*DATASET EXCERPTS*:

========================

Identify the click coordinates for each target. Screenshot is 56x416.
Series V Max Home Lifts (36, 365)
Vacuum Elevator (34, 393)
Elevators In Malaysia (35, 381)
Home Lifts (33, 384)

========================

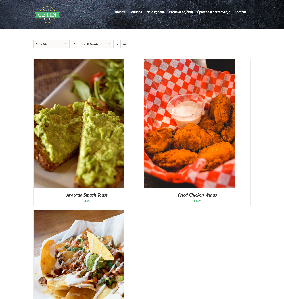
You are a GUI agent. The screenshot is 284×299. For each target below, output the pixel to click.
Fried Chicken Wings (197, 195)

========================

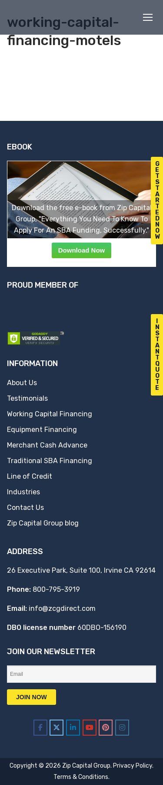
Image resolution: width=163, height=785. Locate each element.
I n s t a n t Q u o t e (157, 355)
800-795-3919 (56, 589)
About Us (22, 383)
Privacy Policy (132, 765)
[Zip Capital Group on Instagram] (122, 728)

========================

*SET EXERCISE*: Copy out word for word the lines starting at the one containing "Identify the click" and ending at the one containing "Elevators In Malaysia (35, 381)".

*ANSWER*:
Identify the click coordinates for each target. Screenshot is 56x416.
Series V Max Home Lifts (36, 365)
Vacuum Elevator (34, 393)
Elevators In Malaysia (35, 381)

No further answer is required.